Repetition is a killer of moods. Variation of the language is a masterful art that's difficult to learn, but keep at it. However, there are times when repetition or repetitive words are necessary. Rule of thumb is that if it's common words like "He said","She said", "Buffy said", "Spike said" etc etc, you can keep the 'said.' It's much, much more aggravating when an author tries to find a new word for each paragraph. What works better in your mind.

"I'm hungry," Buffy said and yawned.
"Me too," said Willow.
They both looked over at Xander who shrugged and said:
"I can go grab a pizza if you're up for it."

Or.

"I'm hungry," Buffy growled and yawned.
"Me too," agreed Willow
They book looked over at Xander who shrugged and murmured:
"I can go grab a pizza if you're up for it."
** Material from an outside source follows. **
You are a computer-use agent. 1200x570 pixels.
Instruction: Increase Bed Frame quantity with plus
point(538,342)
Now, this might not be a perfect example, because there are other words that can be used in this example to make the language flow more smoothly. But the point is that using words as growled and murmured in this instance only makes the language seem awkward, and doesn't add to the characterization one bit. Buffy might growl because she's hungry, but it seems unlikely. If it were Spike on the other hand ...
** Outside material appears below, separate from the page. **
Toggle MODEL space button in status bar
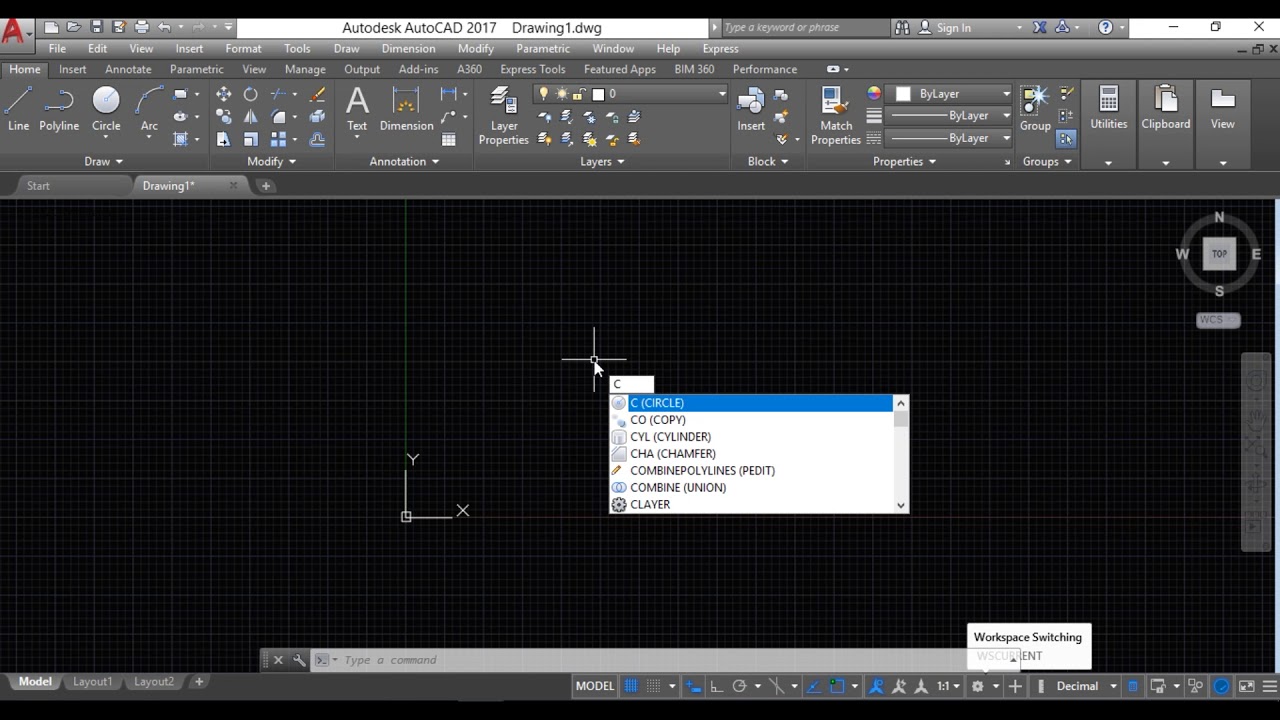Viewport: 1280px width, 720px height. click(595, 686)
Just be careful when you try finding substitutes for common words.

On the other hand repetitiveness can get horribly tiresome as well. And especially if it is words that are uncommon. For instance. Using the words "Bloody hell" when Spike is talking is pretty okay now and then, but be careful of having him say it ten times in a story. That becomes tiring, and not indicative of his character. Other characters have other 'specific' phrases that shouldn't be used too often. Giles "Oh dear," for instance.

A d v e r b s :

Descriptive phrases are important, but it's also important not to overuse. Generally, I'd go with trying to avoid too many adverbs in a story. If each of your sentences have more than one adverb in them, there are probably too many.

C l i c h é s :

Avoid clichés like the plague. It's difficult, trust me. I use them all the time, but try to avoid it. Try finding your own way of describing things. If it sounds too familiar, you can be pretty sure that it's a cliché. Clichés in Buffy would probably be having Anya talk about sex and money *all the time*. She does that an awful lot on the show, but there is more to her character than that. Another cliché would have to be Tara stuttering all the time, or Giles clenaing his glasses too often. Spike would say "Bloody hell" every other sentence and Angel would brood all the time. It's important to remember that characteristics like these are great for giving flavor to a story, but one has to avoid using them too much. Just like anything else in life, too much is not good. Too little isn't good either, because then you could be writing about any characters. It's a balancing act.